◆ Task objective: Return the line that has "Where should I" and all lines below it through the last, exactly as they stand; omit pictures.

*** Data listing Section Begins ***

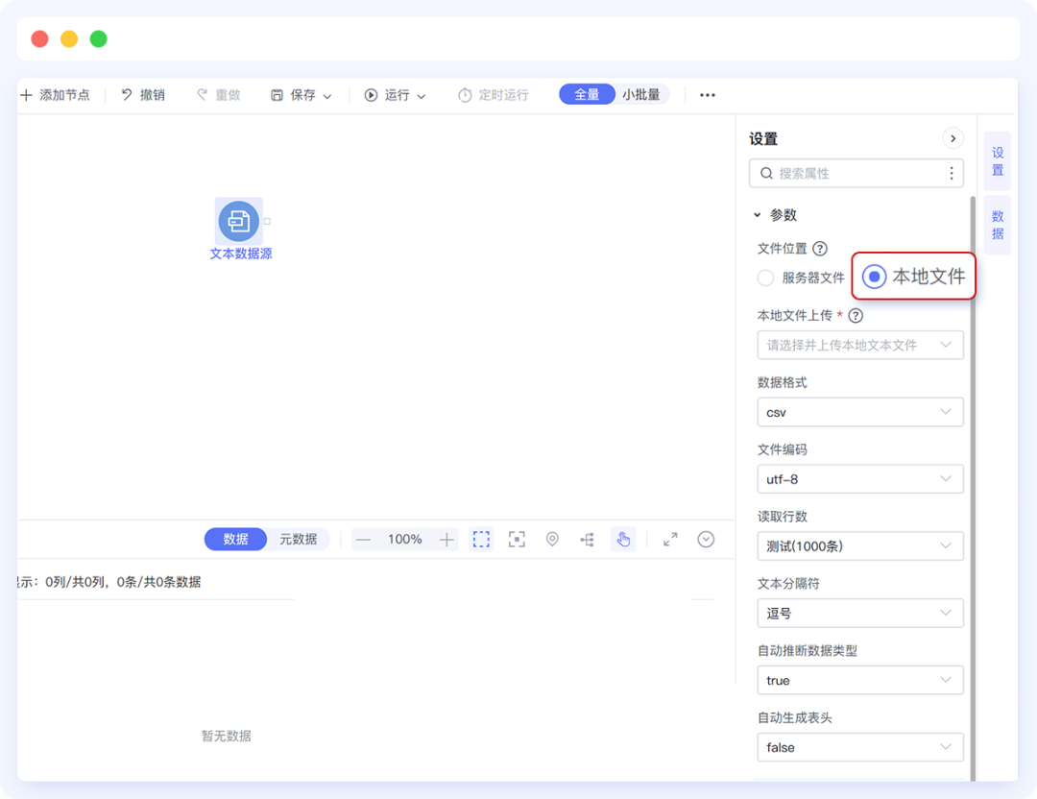Click the 文本数据源 node on the canvas
This screenshot has width=1037, height=799.
tap(238, 222)
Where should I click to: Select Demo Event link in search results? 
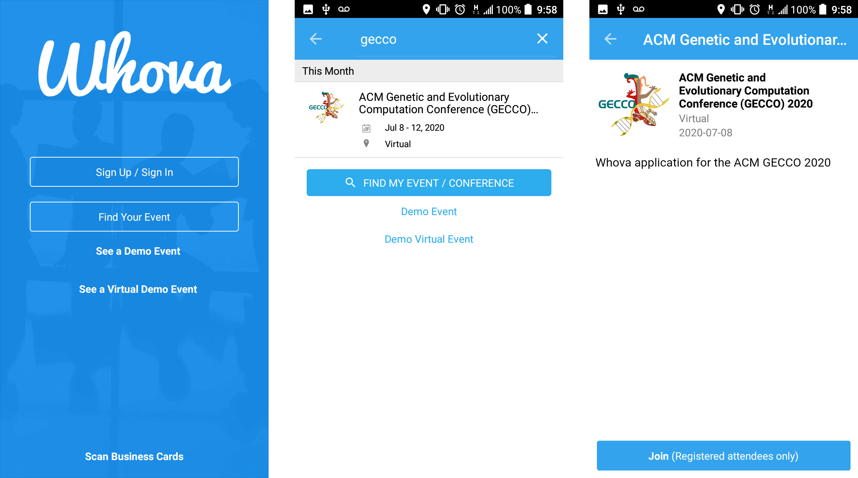coord(429,211)
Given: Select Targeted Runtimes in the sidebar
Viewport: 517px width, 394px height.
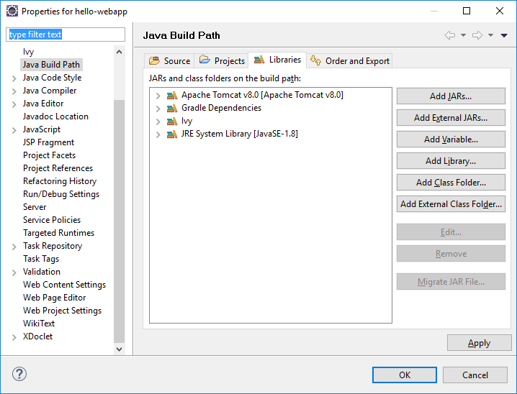Looking at the screenshot, I should point(58,233).
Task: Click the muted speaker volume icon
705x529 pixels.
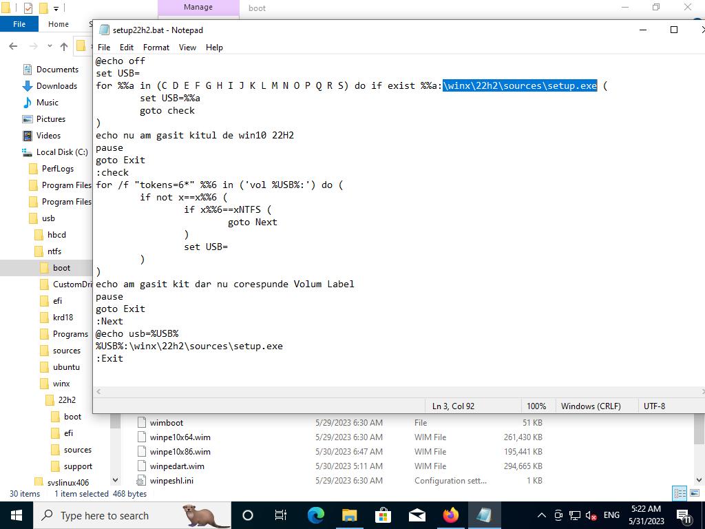Action: point(591,515)
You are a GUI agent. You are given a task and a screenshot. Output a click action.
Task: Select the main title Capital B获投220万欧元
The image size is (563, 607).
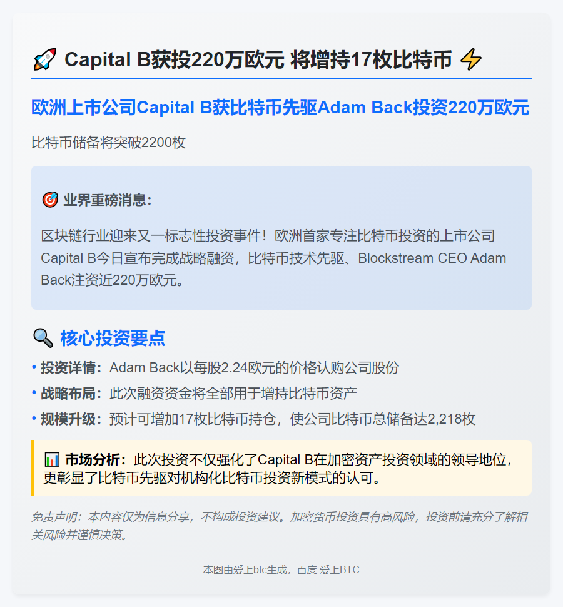point(174,59)
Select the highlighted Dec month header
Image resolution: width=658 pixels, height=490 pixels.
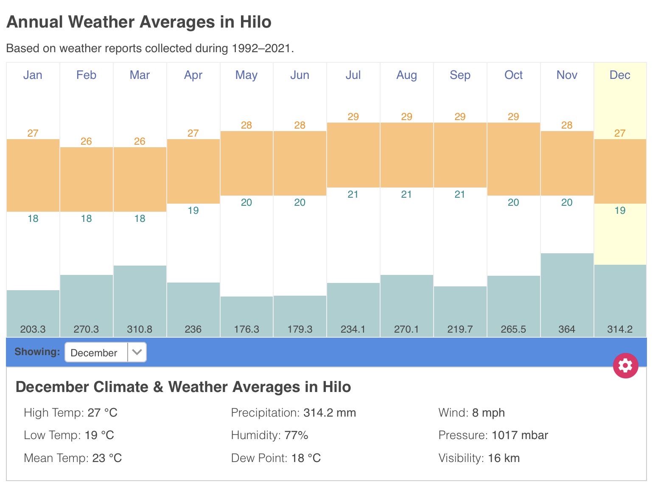pyautogui.click(x=620, y=75)
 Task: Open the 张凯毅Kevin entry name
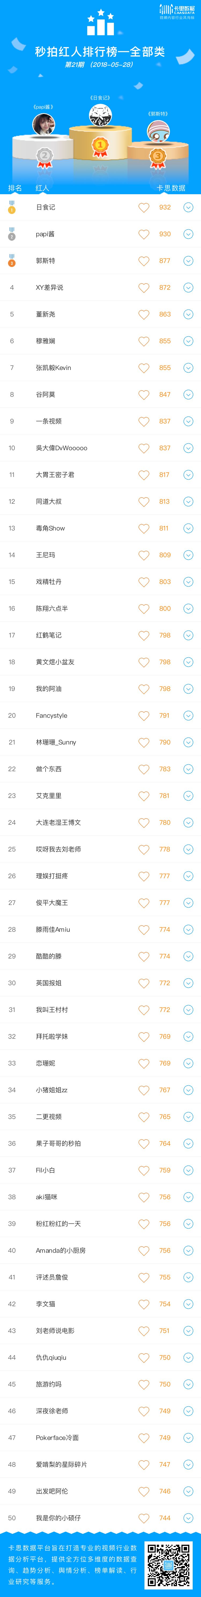pyautogui.click(x=53, y=368)
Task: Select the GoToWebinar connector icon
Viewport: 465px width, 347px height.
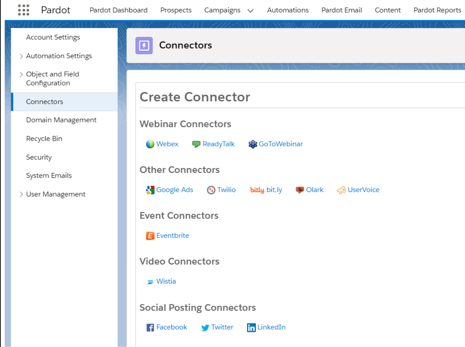Action: pyautogui.click(x=253, y=144)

*** Data listing Section Ends ***

◆ Exercise output:
Where should I click to: Select Demo Event link in search results? 
coord(429,211)
Given: Select Targeted Runtimes in the sidebar
Viewport: 517px width, 394px height.
Looking at the screenshot, I should point(58,233).
Task: Click the muted speaker volume icon
705x529 pixels.
Action: point(591,515)
You are a GUI agent. You are given a task and a screenshot. Output a click action.
Task: Select the main title Capital B获投220万欧元
The image size is (563, 607).
point(174,59)
Select the highlighted Dec month header
Image resolution: width=658 pixels, height=490 pixels.
pyautogui.click(x=620, y=75)
 Task: Open the 张凯毅Kevin entry name
pyautogui.click(x=53, y=368)
Task: Select the GoToWebinar connector icon
Viewport: 465px width, 347px height.
Action: pyautogui.click(x=253, y=144)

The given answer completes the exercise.